[Stored data entries]
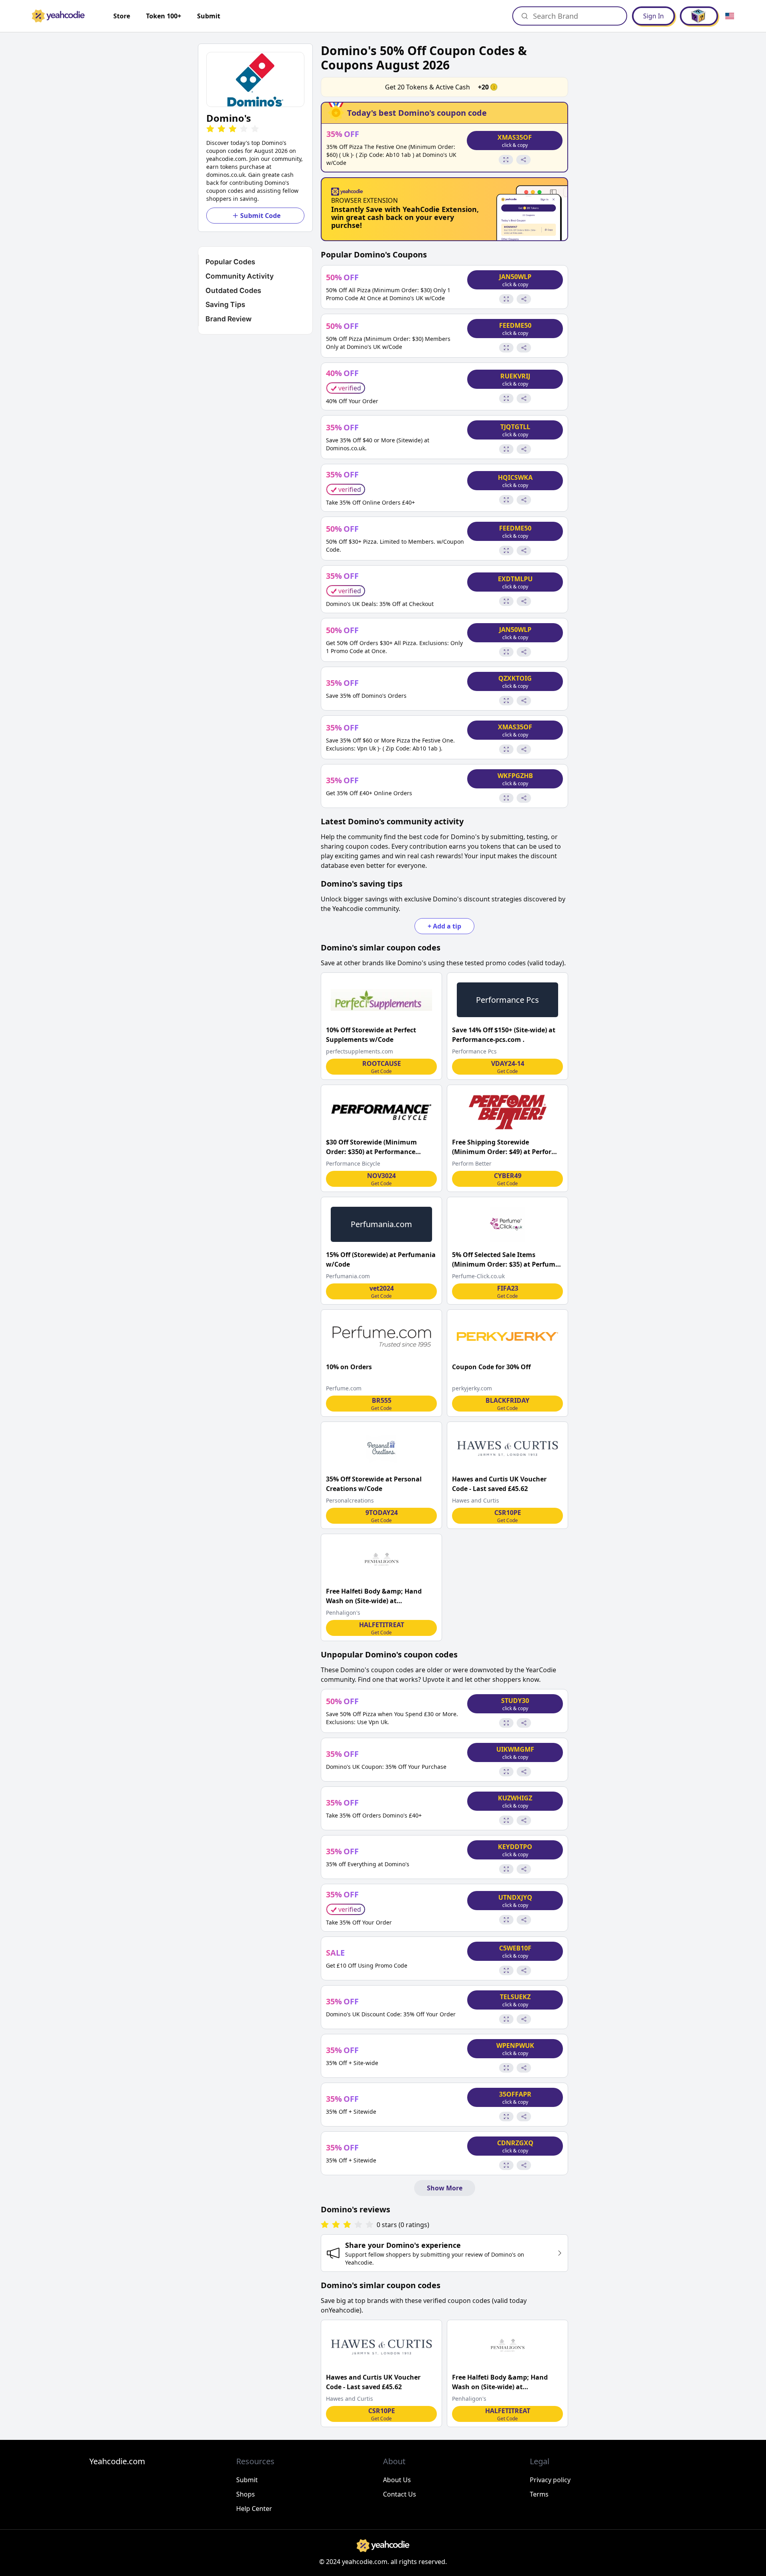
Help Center (254, 2508)
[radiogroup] (347, 2225)
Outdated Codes (233, 290)
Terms (539, 2494)
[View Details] (506, 159)
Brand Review (228, 319)
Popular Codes (230, 261)
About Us (397, 2479)
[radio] (210, 129)
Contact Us (399, 2494)
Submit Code (260, 215)
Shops (245, 2494)
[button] (255, 79)
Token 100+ (163, 16)
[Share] (523, 159)
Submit (208, 16)
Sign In (653, 16)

INSTRUCTIONS FOR THE TASK: Your reply should be nothing but the lines from the one containing "Terms (539, 2494)" through the last line above, copied exactly; please include both ends.

RESULT BELOW:
Terms (539, 2494)
[View Details] (506, 159)
Brand Review (228, 319)
Popular Codes (230, 261)
About Us (397, 2479)
[radio] (210, 129)
Contact Us (399, 2494)
Submit Code (260, 215)
Shops (245, 2494)
[button] (255, 79)
Token 100+ (163, 16)
[Share] (523, 159)
Submit (208, 16)
Sign In (653, 16)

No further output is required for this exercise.